During my PhD it became painfully clear that current science is horribly failing, in many ways:
  • Firstly, we are hiring the wrong people because we care more about a co-authored pipetting paper in Nature, than ground-breaking work in the J. Chem. Inf. Mod. (what journal?! Exactly my point!).
  • Secondly, we have our most bright scientists (the full time professors, assuming that some have been hired for the right reasons) spend most of their time on administrative work (like proposal writing, administrating big national/EU projects).
  • Thirdly, we spent million (in whatever currency) on large projects which end in useless political discussions instead of getting science done.
  • Finally, all knowledge from laborious, hard work is placed in PDF hamburgers and lost to society (unless you spend multibucks to extract it again).

There are likely several more, but these three are the most important to me right now.

So, in the past years after finishing my PhD research which was on data mining and modeling molecular data, I have spend much of my time on improving methods in chem- and bioinformatics to handle.
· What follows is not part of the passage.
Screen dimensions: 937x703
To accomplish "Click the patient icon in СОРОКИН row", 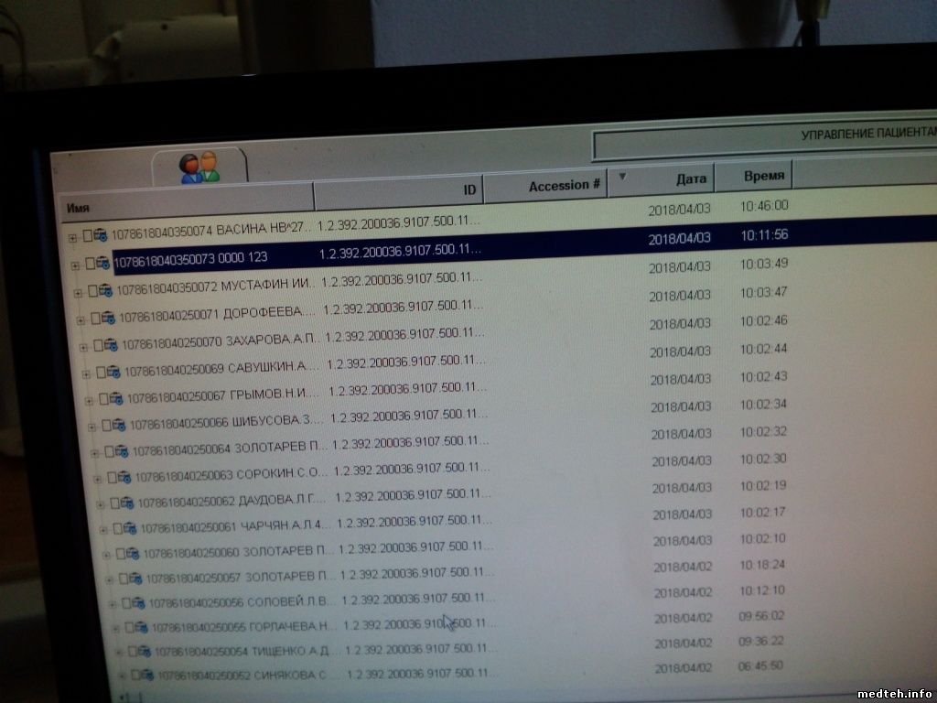I will click(124, 477).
Hardly anyone else was doing it (several Blue Obelisk community un-members as prominent exceptions), but someone has.

Why I have been doing this? Well, without good, curated data sources it is impossible to decide why my (or others) predictive models are not working (as good as we want them to be). Is this relevant? I would say so, yes! The field is riddled with irreproducible studies of which one has no clue how useful they are. Trust the authors who wrote the paper? No, thank you, but I rather verify: I am a scientist and not a cleric. Weirdly, one would have expected this to be the default in cheminformatics, where most stuff is electronic and reproducing results should be cheap. Well, another fail for science, I guess.

So, that explains why I have not recently done so much in chemometrics. Will I return? Surely! Right about now. There is already a paper in press where we link the semantic web to (proteo)chemometrics, and more is to follow soon.

One example, interestingly, is pKa prediction, which has seen quite a few publications recently, yet experimental pKa data is not available as Open Data. Why?? Let me know if you have any clue. Yet, pKa prediction seems to be important to drug discovery, as it gets an awful lot of attention (400+ papers in the past 10 year, of which 50+ in 2010!). But this is about to change. Samuel and I are finishing a project that greatly simplifies knowledge aggregation and curation, as input to statistical modeling. We now have the tools ready to do this fast and efficiently. Right now, I am entering curated data at a speed of about 3 chemical structures a minute. That means, given I need a break now and then, that I enter create a data set of reasonable size in a few days. Crowd-sourcing this, the a small community can liberate data from literature in a few days.

This will have a huge impact on the cheminformatics and QSAR communities. They will no longer have any excuse for making their data not available. There is no argument anymore that curation is expensive. This will also have a huge impact on cheminformatics and chemical data vendors. Where Open Source only had moderate impact so far (several software vendors have already joined the Open Source cheminformatics community), this will force them to rethink their business model. Where they could hide behind curation where it came to text mining initiatives (like Oscar, on which I am currently working), with cheap, expert curation knowledge building at hand, they will be forced to rethink their added value.

The impact on the CDK should be clear too. We no longer depend on published models for ALogP, XLogP, pKa, etc, predictions. Within a year, you can expect the CDK project to release the tools to train your own models, and make choices suitable for your user base. For example, you can make more precise models around the structures your lab works on, or more generic models with large screening projects. Importantly, the community will provide an Open Data knowledge base to start from. Using our Open Standards, you can plug in your own confidential data and make mixed, targeted models.

Is this possible with the cheminformatics of the past 30 years? No, and that's the reason why I have been away from chemometrics for a while.